Opinião: os números incertos da pandemia

Sem os números reais dos casos e das vítimas fatais da covid-19 a Saúde não pode funcionar

Editorial
Por Redação
8 de junho de 2020 - 11h19

A desistência de Carlos Wizard de assumir a Secretaria de Ciência, Tecnologia e Insumos do Ministério da Saúde, cargo importante para o combate à pandemia do novo cornavírus, e que antes era ocupado por um médico, mostra bem o desarranjo do Governo Federal diante da tragédia.

Carlos Wizard é empresário e já foi dono de um curso de inglês que leva, até hoje, seu sobrenome. Deveria ser empossado nesta segunda-feira (8), mas pulou fora do barco desde o domingo. Ele já estaria dando seus palpites antes da posse, e teria sido dele a ideia de não se divulgar, ou divulgar com restrições, o número de mortes e casos da covid-19.

O que ele acharia, como empresário, se as bolsas de valores não divulgassem as cotações das commodities, ou o valor irreal de cada uma delas? Se o Banco Central não anunciasse claramente o valor da taxa de juros ou, ainda, não fosse divulgada a taxa da inflação?

Se esses índices não fossem divulgados ou fossem incertos, a economia não funcionaria. Sem os números reais dos casos e das vítimas fatais da covid-19 a Saúde não pode funcionar. Seria como uma nau insensata, sem bússola, em um mar de incerteza. É um erro omitir esses números.

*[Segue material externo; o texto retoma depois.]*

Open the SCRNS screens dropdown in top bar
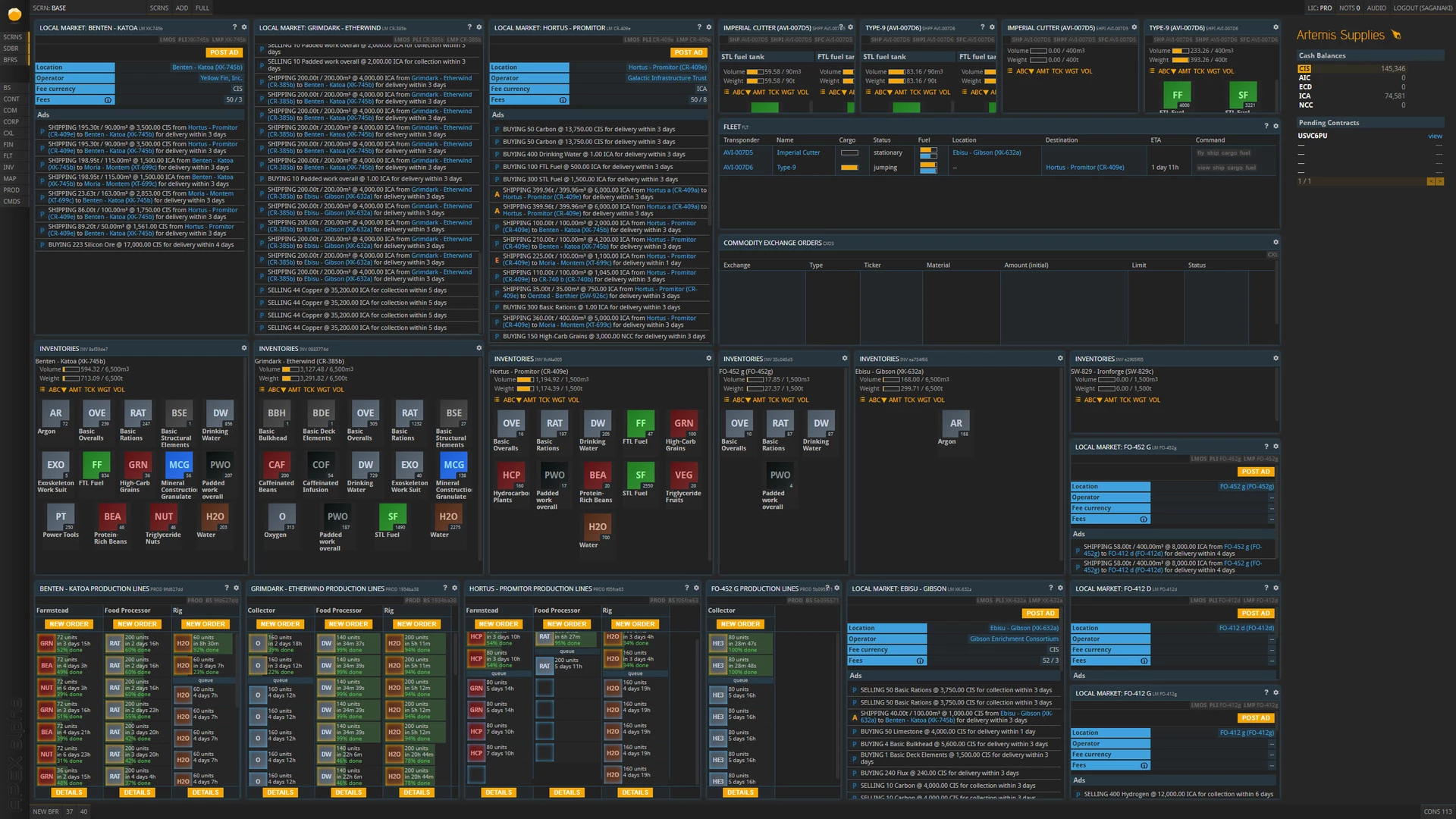 pyautogui.click(x=159, y=8)
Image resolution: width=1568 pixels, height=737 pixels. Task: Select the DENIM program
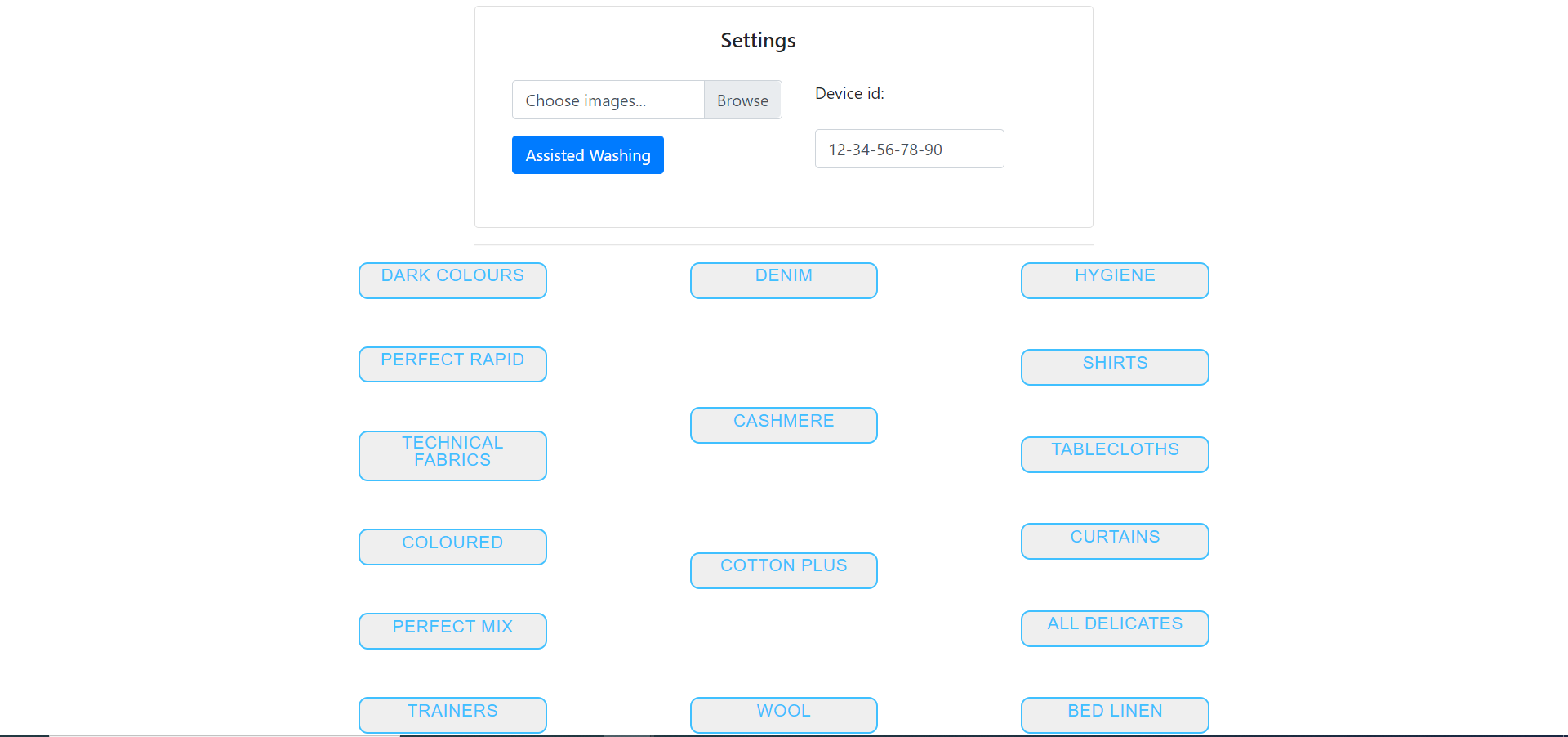pyautogui.click(x=783, y=280)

Tanto assim o é, que os Grupos Globo, Folha de S. Paulo e Estadão resolveram hoje se unir para, independente do crivo do Ministério da Saúde, que continua sem titular, apurar e divulgar números reais da pandemia. Embora concorrentes, esses Grupos de comunicação se uniram. Os políticos, independentemente de partidos, deveriam seguir o exemplo.